Oncothermia is a method of non-invasive modulated electromagnetic hyperthermia, complementary in the treatment against cancer, which promotes a natural regulatory process of the body. The brand Oncotherm® was founded in 1988 by Professor Dr. András Szász, as an initiative for the development and research of the electro-hyperthermia method in the treatment of cancer.

Treatment with Oncothermia started in Germany 25 years ago, and is currently used in more than 25 countries. Only in Germany is it in 4 hospitals and in more than 50 clinics functioning effectively. Every year more than 100,000 annual treatments are carried out worldwide

At the Oncothermia Barcelona Unit is the latest generation model: EHY-2000 plus, the latest technology to offer the best results

Modelo EHY-2000 de Oncothermia

About Oncothermia:

  • Oncothermia is active in all solid tumors.
  • No side effects, rare contraindications.
  • Energy absorption combined with modulated electric field.
  • Tumor tissue is treated selectively by destroying only the malignant tissue
  • Healthy tissue is not affected.
  • The effectiveness of chemotherapy and radiotherapy improves with treatment.
  • Restores intercellular junctions, suppresses dissemination (metastasis).
  • Oncothermia induces immunogenic cell death.
  • It improves the quality of life, reduces the side effects of other treatments.
  • A proven method for 30 years with more than 100,000 treatments per year.

Dr Ou’s team, from Cancer Center, Clifford Hospital, Guangzhou, University of Medicine, China, published in the journal Eur J Pharm Sci. 2017 Nov 15; 109: 412-418, results on the synergy of intravenous Vitamin C and Oncothermia.

Vitamin C intravenously (VitC) and Oncothermia (electrohyperthermia modulated (mEHT)) have been used in medical centers for integrative medicine for the treatment of cancer, for many years. However, no pharmacokinetic study had been planned to assess Chinese cancer patients.

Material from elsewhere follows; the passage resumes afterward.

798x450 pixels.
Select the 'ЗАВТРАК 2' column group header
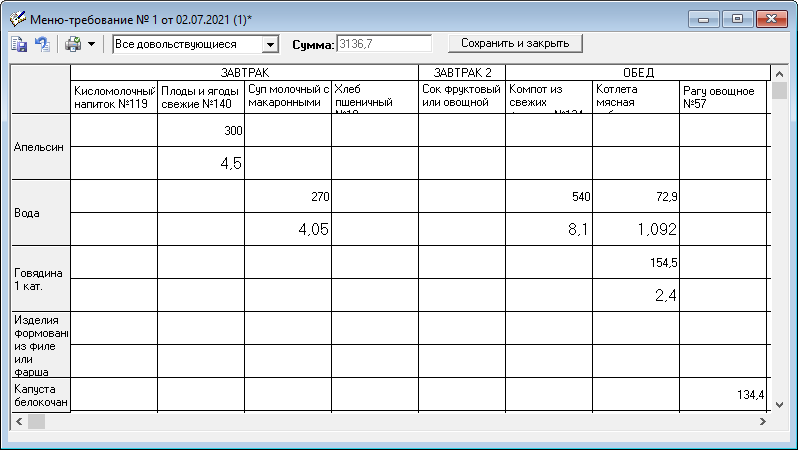462,73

A clinical trial was conducted to evaluate safety and pharmacokinetics in patients with stage III-IV non-small cell lung cancer (NSCLC). A total of 35 patients with lung cancer (NSCLC) were included. A total of 15 patients with stage III-IV who entered the phase I study were selected. They were randomized allocated into 3 groups, and received doses 1.0, 1.2, 1.5 g/kg AA infusions. Participants in the first group received intravenous AA (IVAA) when mEHT was finished, in the second group IVAA was administered simultaneously with mEHT and in the third group IVAA was applied first, and followed with mEHT. The process was applied 3 times a week (every other day, weekend days off) for 4 weeks. We found that fasting plasma AA levels were significantly correlated with stage of the disease. Peak concentration of AA was significantly higher in the simultaneous treatments than in other combinations with mEHT or in solely IVAA-managed groups. 


IVAA synergy with simultaneous mEHT is safe. The concomitant application significantly increases the plasma AA level for NSCLC patients wiht non-small cell lung cancer (NSCLC).